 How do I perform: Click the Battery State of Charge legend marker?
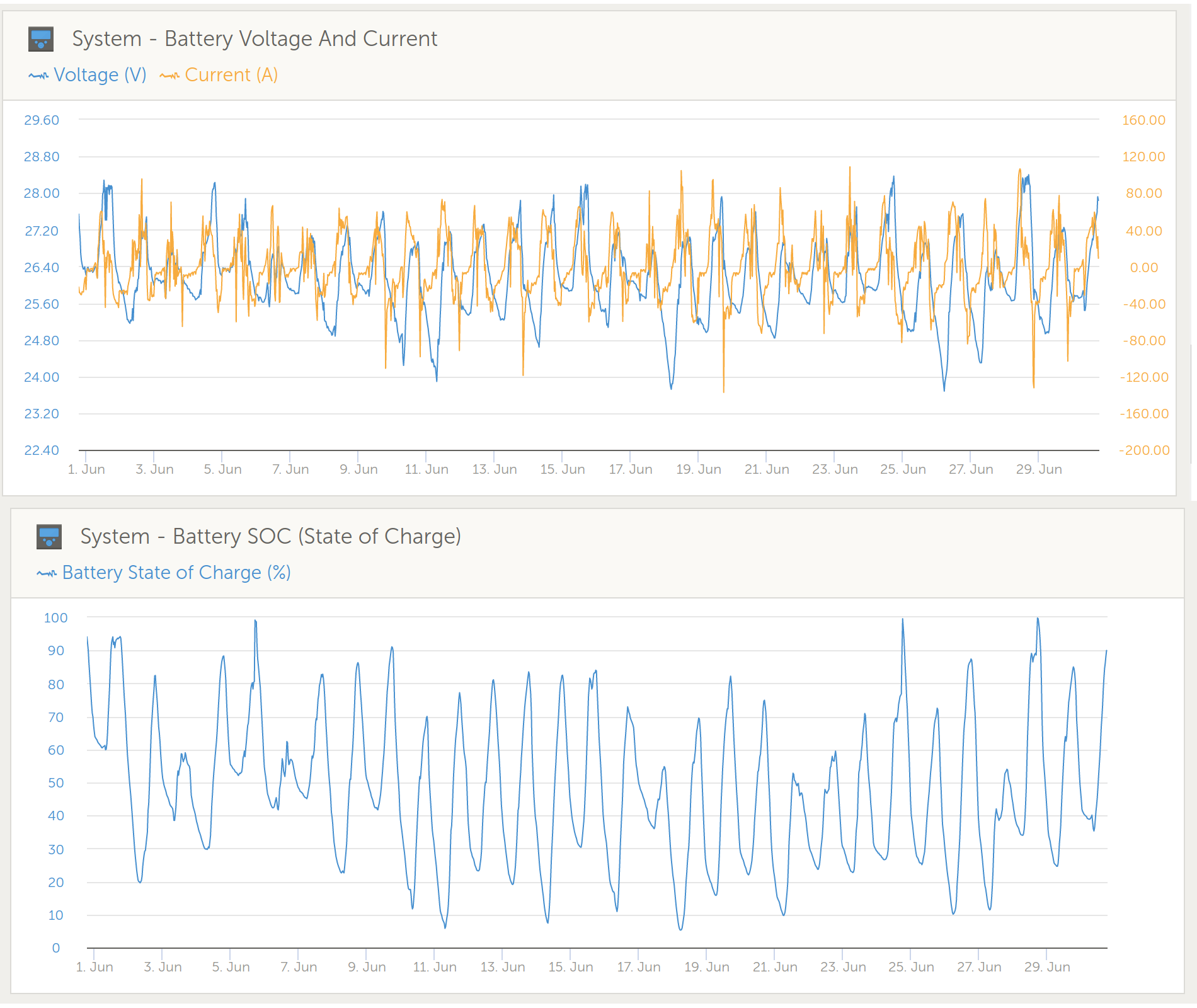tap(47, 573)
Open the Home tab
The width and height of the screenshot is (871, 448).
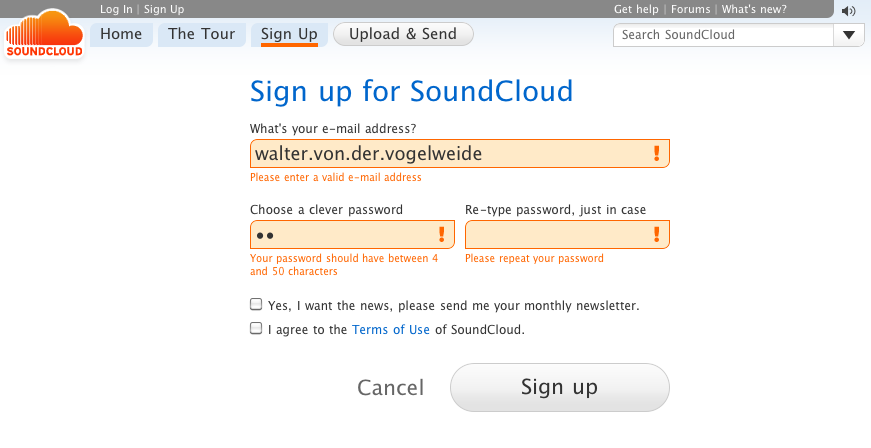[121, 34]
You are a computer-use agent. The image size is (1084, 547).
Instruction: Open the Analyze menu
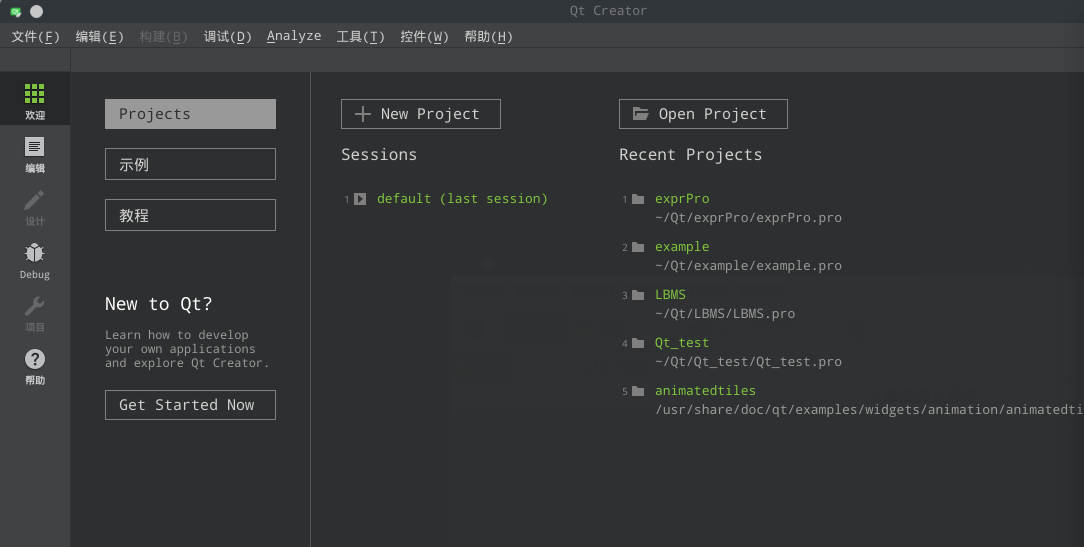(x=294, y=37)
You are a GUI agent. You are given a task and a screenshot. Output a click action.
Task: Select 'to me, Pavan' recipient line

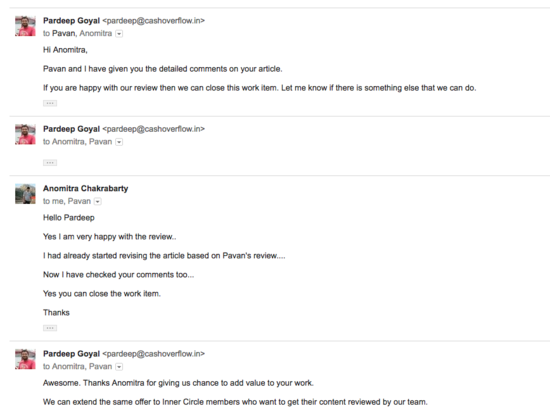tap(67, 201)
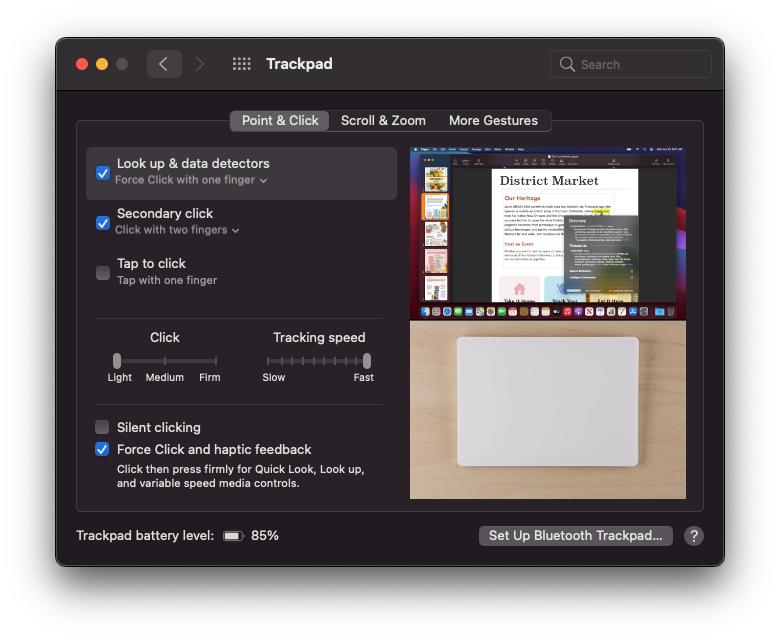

····················

[TASK STATEMENT] Whenever a line of the data includes the word "agent", show that line in full.

[RESULT]
You are a computer-use agent. The image size is (1084, 547).
You are a GUI agent. You are given a task and a screenshot. Output a click action.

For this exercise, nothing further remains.